The lettings fee ban is just the latest in a series of regulatory changes and industry challenges that have made life more complex for estate and letting agents over the last couple of years. Others include ‘Right to Rent’ document checks and the requirement to join ‘Client Money Protection’ schemes as of 1 April. Throw into the mix GDPR requirements, the need to ensure rental properties meet minimum energy efficiency standards, new regulations on five-year electrical safety checks and the need to make tax digital – along with all supporting records – and a pattern of continual change and adjustment for lettings agents emerges.
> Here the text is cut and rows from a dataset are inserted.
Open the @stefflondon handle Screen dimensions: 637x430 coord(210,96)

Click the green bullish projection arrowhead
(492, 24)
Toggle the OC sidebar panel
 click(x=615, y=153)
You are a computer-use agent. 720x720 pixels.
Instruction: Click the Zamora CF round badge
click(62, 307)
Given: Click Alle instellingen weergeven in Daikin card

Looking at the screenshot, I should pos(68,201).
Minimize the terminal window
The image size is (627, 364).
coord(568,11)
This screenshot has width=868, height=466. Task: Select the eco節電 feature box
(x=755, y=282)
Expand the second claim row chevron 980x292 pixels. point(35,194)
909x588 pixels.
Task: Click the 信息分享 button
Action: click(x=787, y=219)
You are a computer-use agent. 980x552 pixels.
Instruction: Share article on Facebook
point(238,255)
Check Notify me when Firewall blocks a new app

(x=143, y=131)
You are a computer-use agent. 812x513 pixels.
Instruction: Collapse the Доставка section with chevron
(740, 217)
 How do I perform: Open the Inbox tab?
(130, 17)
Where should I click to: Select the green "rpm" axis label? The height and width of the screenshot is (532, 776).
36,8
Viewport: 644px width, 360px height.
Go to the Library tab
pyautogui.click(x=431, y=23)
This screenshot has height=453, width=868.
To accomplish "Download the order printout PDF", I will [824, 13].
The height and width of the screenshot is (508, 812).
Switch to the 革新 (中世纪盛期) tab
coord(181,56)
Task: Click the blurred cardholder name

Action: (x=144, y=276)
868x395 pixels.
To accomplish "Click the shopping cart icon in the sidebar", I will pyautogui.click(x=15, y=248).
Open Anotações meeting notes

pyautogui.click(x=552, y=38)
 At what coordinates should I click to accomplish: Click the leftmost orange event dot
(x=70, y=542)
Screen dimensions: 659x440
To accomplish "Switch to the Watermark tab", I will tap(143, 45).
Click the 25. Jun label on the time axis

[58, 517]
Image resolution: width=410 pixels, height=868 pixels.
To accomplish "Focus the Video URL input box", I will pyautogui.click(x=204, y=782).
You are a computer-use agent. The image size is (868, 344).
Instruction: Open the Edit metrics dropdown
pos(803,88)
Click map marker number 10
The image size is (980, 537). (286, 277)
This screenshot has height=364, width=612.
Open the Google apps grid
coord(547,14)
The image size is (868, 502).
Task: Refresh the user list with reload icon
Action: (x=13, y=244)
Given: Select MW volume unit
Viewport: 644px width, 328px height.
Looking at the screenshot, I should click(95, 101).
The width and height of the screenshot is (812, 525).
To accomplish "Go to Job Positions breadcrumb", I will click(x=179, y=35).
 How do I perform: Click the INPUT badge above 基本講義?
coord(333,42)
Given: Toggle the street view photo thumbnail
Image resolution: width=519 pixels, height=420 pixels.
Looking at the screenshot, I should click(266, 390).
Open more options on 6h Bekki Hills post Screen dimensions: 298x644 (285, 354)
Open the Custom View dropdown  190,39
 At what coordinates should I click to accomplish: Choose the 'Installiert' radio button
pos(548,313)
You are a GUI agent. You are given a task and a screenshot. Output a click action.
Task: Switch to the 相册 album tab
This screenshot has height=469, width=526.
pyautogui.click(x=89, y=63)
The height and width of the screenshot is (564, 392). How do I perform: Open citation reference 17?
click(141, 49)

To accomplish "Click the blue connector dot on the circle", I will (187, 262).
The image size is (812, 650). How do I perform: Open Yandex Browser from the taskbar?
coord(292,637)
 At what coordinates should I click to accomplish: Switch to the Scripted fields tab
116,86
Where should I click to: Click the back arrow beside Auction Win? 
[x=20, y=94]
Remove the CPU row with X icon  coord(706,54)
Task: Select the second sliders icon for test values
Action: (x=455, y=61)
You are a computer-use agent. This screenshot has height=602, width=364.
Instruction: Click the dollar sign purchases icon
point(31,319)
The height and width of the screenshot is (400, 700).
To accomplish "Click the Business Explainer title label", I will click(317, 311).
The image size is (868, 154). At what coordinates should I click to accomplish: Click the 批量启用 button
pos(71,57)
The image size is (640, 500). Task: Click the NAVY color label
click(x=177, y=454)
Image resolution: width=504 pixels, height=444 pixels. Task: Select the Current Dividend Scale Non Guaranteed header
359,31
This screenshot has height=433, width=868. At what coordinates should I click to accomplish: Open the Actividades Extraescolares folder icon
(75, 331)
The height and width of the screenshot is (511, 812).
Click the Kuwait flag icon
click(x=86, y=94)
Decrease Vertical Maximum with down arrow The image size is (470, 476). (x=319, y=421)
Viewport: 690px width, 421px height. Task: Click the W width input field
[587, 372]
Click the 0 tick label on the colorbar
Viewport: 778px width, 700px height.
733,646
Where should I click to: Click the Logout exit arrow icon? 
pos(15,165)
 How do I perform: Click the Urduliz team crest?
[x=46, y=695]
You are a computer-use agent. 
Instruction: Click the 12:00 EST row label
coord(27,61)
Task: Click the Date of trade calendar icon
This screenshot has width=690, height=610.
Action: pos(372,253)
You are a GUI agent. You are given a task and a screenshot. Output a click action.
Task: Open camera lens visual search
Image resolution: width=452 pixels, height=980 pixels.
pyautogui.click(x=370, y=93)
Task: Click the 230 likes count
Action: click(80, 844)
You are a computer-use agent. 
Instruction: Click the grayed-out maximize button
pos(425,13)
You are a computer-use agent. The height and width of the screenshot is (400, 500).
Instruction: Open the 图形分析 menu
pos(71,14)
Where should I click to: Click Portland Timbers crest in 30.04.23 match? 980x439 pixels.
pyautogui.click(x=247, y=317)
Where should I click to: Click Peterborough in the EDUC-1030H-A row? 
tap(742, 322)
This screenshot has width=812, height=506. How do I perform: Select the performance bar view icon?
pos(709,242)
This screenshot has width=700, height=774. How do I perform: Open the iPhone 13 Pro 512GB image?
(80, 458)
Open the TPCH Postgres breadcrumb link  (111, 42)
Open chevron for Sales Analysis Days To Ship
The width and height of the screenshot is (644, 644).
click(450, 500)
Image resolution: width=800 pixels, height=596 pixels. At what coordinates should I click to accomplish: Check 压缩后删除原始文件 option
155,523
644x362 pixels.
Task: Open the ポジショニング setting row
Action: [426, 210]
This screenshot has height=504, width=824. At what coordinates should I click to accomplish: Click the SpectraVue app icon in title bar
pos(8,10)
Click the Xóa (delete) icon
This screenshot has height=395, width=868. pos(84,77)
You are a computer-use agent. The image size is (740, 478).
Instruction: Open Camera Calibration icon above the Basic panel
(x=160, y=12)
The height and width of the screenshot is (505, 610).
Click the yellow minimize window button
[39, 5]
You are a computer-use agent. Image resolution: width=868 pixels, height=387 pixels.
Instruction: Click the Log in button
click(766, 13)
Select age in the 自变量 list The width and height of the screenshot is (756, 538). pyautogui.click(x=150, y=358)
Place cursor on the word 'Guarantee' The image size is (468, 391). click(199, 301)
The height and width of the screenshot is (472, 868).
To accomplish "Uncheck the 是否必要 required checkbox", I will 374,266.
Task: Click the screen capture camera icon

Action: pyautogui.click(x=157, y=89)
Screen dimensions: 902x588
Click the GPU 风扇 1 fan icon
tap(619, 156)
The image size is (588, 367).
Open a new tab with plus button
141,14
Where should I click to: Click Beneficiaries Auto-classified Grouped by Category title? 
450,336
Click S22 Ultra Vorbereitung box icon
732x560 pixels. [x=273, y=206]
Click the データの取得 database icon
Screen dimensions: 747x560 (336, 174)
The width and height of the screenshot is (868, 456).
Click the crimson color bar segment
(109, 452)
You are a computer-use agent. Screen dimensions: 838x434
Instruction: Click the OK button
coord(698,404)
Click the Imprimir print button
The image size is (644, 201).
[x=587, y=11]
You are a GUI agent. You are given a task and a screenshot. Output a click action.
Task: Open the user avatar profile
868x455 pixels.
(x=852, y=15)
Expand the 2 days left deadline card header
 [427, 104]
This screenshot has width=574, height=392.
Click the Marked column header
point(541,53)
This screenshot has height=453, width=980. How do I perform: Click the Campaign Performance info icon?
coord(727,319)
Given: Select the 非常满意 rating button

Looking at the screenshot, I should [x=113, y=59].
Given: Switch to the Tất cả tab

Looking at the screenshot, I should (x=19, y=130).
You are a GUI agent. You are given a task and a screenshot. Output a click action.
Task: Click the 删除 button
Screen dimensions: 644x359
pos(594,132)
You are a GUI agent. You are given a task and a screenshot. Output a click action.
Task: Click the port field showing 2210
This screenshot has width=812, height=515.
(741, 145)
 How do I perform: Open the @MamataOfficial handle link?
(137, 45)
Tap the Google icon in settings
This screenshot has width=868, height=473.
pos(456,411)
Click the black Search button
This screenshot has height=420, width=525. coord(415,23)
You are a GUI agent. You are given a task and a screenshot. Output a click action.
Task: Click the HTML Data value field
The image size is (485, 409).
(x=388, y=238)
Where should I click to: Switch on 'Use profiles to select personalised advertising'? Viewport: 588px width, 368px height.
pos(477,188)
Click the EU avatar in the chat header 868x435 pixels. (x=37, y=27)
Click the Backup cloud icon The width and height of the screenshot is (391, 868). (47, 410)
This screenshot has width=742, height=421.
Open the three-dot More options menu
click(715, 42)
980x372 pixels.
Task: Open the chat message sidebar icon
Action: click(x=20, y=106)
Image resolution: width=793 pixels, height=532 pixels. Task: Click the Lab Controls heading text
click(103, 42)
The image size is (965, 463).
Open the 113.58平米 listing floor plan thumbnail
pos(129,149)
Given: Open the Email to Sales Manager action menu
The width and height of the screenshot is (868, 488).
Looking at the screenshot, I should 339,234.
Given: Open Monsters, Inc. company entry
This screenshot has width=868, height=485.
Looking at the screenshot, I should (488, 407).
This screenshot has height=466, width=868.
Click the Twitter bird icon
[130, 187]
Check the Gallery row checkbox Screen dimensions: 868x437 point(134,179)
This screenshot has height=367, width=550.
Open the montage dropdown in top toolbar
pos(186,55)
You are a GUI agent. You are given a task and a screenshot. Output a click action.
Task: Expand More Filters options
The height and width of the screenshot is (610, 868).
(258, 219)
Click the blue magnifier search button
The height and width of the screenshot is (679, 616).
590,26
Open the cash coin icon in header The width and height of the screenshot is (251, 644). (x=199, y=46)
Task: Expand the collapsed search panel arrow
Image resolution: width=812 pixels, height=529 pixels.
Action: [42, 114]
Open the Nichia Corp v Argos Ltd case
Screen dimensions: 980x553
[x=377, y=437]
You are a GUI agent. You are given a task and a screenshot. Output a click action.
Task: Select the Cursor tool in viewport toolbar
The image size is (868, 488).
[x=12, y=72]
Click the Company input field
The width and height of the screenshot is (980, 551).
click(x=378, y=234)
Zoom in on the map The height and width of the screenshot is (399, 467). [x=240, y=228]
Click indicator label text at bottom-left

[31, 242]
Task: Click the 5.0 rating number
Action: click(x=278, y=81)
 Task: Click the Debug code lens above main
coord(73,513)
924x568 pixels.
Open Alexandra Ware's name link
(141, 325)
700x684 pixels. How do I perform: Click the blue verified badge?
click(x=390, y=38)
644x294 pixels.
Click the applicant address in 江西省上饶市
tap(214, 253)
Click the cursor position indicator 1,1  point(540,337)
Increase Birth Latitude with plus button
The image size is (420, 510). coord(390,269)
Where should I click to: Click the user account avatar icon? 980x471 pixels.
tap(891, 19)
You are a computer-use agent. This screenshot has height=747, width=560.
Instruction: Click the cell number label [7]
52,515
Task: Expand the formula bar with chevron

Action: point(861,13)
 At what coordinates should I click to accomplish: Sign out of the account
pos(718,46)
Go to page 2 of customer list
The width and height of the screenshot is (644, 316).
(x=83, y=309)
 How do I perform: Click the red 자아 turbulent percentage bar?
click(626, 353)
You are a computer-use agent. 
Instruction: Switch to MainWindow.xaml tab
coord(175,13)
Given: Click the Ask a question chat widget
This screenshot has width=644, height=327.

On top of these operational obstacles, letting agents are also trying to work out how their businesses will be impacted strategically by the tremendous growth in Build-to-Rent (BTR) market. There are going to be thousands of new, purpose-built rental properties in the coming years, in communities that include concierge services, gym facilities and other such attractive benefits. Letting agents are going to have to work with BTR investors, owners and managers to carve out new roles for themselves – and do so before their competitors get in there first.
All of the above shows that, while the Tenant Fees Act is a significant landmark, agents were already under pressure in a challenging and increasingly costly market. As a result, it is becoming more and more important for those agencies to look at ways they can reduce expenditure, without compromising (in fact, increasing) efficiency or the high level of service they offer their customers. Many of them are achieving this by employing estate agency software that helps them manage their portfolios, and we are seeing this growth first-hand. A recently published MRI Software survey of CEOs, directors and top managers in the property sector revealed that the overall uptake of property technology in the UK is strong, with two thirds (66%) of survey respondents already adopting a specialist solution.
By making use of technology to streamline processes and centralise all information such as notes, activities, leases and opportunities, agents can complete daily tasks more efficiently and better track key business activities and relationships. It is crucial to adopt a data-driven culture when managing consumers, clients and stakeholders today because it allows agencies to gain actionable insight into their operations to better inform business strategies and activities. We can see this growing importance from the results of the MRI survey where half of the respondents (49%) see specialist technology as critical to growing their business, boosting productivity and tackling regulatory challenges.
By employing such technology, agents will also radically modernise their systems, which in turn will help them meet the expectations of today’s tech savvy renters, landlords and employees who demand fast, efficient and top-quality services from businesses. These high expectations mean businesses who do not adopt modern practices will not be able to survive, let alone thrive, in this fast-changing UK rental sector. Without digital solutions, agencies can no longer keep up, and investing in technology is quickly becoming non-negotiable. This is not only so that they can deliver better value for their customers, but also to equip themselves with data and analytics that can help them seize commercial opportunities and can take their businesses to the next level.